- _Written task_:
Rename "memo" to "document" and restate the text on the immigration policy from "In March, the" up to and including "First Amendment protects.".

- _Extract_:
•••••
The U.S. government is using immigration policy to threaten researchers with detention and deportation for their work.
In March, the organization I run, the Coalition for Independent Technology Research, filed a lawsuit challenging the policy and asked a federal judge in Washington, D.C., to block it through a preliminary injunction. The court recently heard arguments on that request. As part of the litigation, the government publicly released for the first time a memo defending the policy.
Over the past several months, technology professionals across fields have been living with a new fear: that they, like Mahmoud Khalil, Badar Khan Suri, Rümeysa Öztürk, Mohsen Mahdawi, and others, could be detained in the United States or deported to far-off locations for exercising rights the First Amendment protects.
If we are to properly regulate AI, social media, or other emerging technologies, we must first be able to study them.
This fear is not abstract. It stems from a new government policy designed to silence people who research and report on social media platforms.
•••••
- _Provided data_:

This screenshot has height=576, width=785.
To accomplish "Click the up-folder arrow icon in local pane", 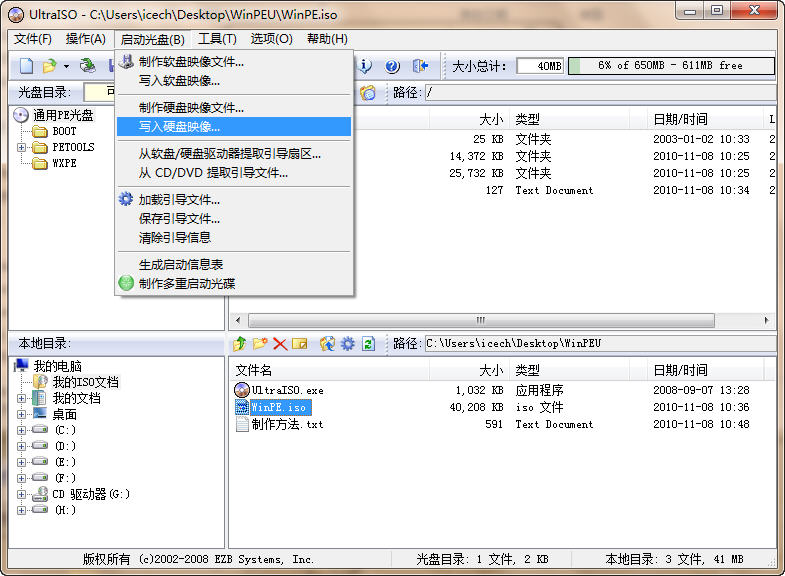I will [x=240, y=343].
•••••
- _Written response_:
In March, the organization I run, the Coalition for Independent Technology Research, filed a lawsuit challenging the policy and asked a federal judge in Washington, D.C., to block it through a preliminary injunction. The court recently heard arguments on that request. As part of the litigation, the government publicly released for the first time a document defending the policy.
Over the past several months, technology professionals across fields have been living with a new fear: that they, like Mahmoud Khalil, Badar Khan Suri, Rümeysa Öztürk, Mohsen Mahdawi, and others, could be detained in the United States or deported to far-off locations for exercising rights the First Amendment protects.